Intrinsic motivation is defined as the doing of an activity for its inherent satisfaction rather than for some separable consequence. The three core human motivators of behavior can be interpreted as a sense of clear purpose, space for autonomy and connections to develop mastery beyond current confidence. When intrinsically motivated, a person is moved to act for the fun or challenge entailed rather than because of external products, pressures, or rewards, they’re able to perform better.

Where Is HR In All Of This?

To drive and facilitate these sorts of organizational redesign work, HR must clearly transform itself first. People is consistently ranked as one of the top priorities from executives in studies, yet many HR organizations are either not equipped to lead such organizational work or the function is frequently overburdened with transactional work shadowing their position to create additional value for the enterprise.

There is one key skill HR must gain immediately, however, if we are serious about looking at business opportunities with a new set of lenses and despite the current circumstances: the ability to bring data-driven insights to decision tables.

The function can arm itself with data-driven insights, people analytics and anecdotes to develop a unifying cultural purpose and to design an experience-driven transformation model. The good news is there are now several companies that offer nuanced support on building data and analytics strategy and/ or help organizations digest and understand their internal data for the benefit of designing new experience.

Textio, as an example, helps people write effective workplace feedback. It then measures differences in the kind of feedback received by different demographics and departments in your organization and lets HR leaders explore patterns and inequities. Textio also automates some of the data science for an organization by automatically pulling out the most impacted groups within an organization’s data. For organizations interested in reinventing their performance management system, they have industry reports showcasing common biases in performance feedback to help shape your thinking.

The future of work doesn’t have a specific start and end date.

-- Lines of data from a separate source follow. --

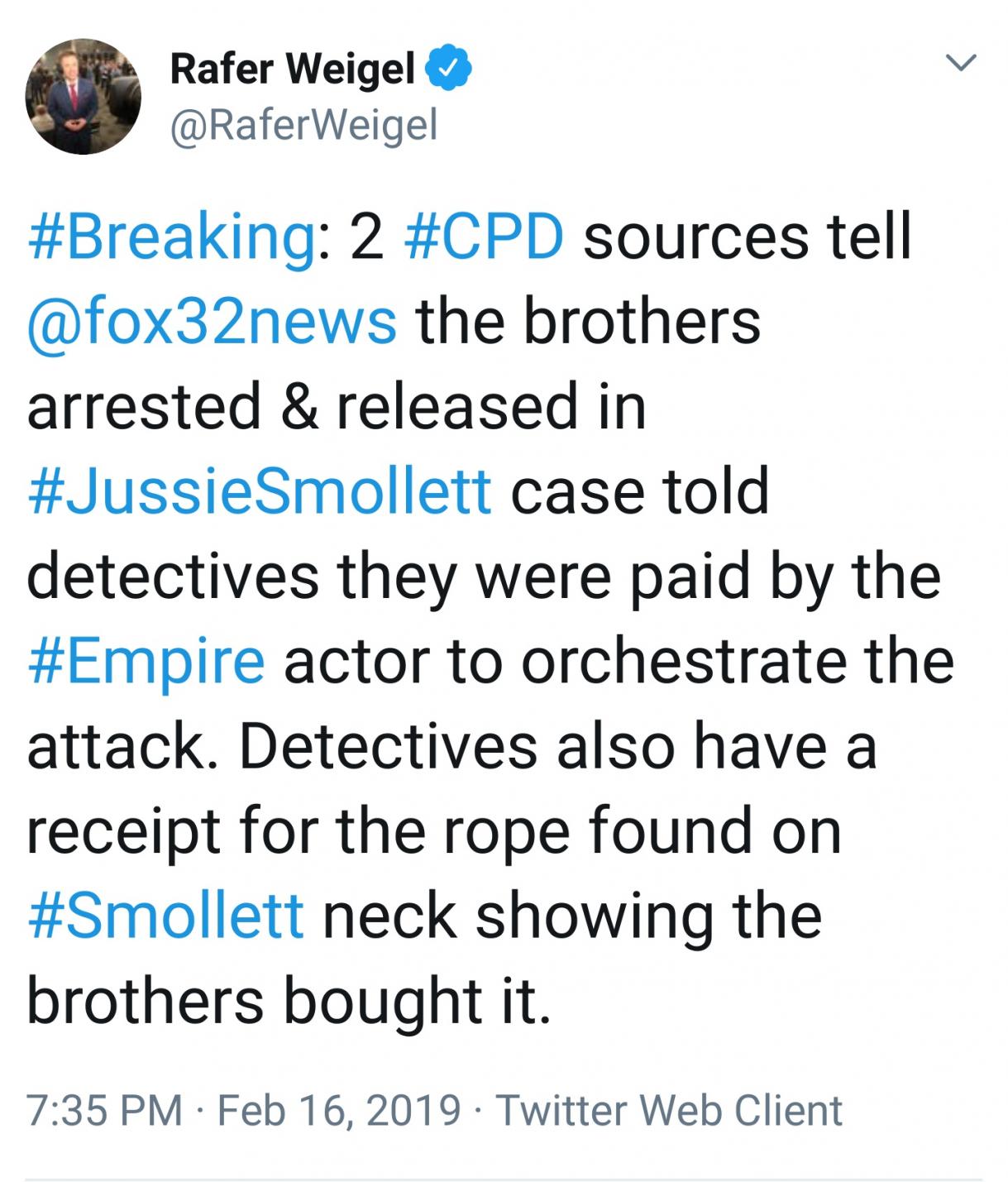Click the Rafer Weigel display name
The image size is (1008, 1182).
(293, 69)
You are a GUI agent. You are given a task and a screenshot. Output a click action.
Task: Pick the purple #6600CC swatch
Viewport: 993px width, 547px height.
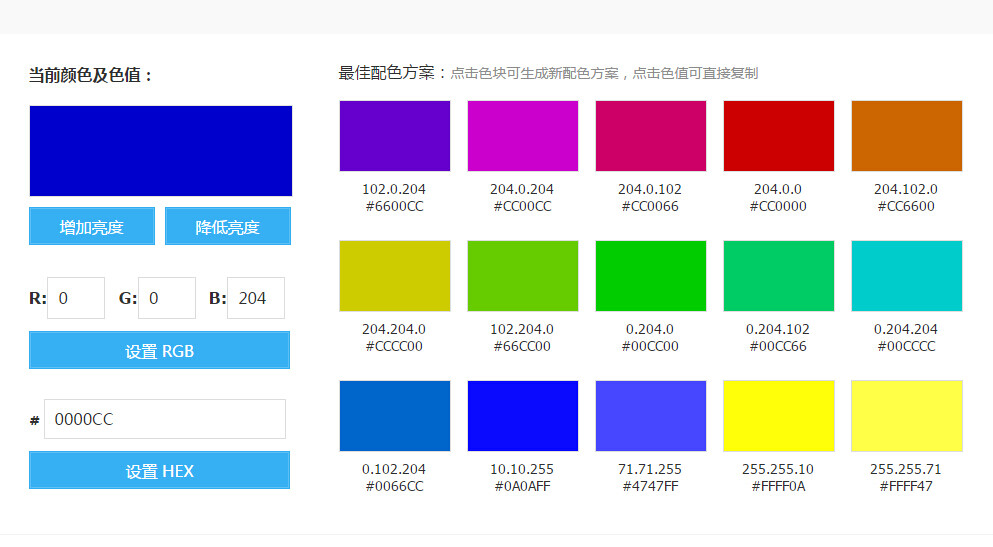pos(394,136)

It’s a continuous journey of designing, applying, learning and adapting.

If HR wants to be a valued member and pride itself on the business outcomes, then, HR needs to shift from measuring inputs to leading end to end reinventions and holding self-accountable for not only broad shared volume-based results, but also for the value based experience created – namely, the way people feel seen, heard, cared for and rewarded inside the organization everyday.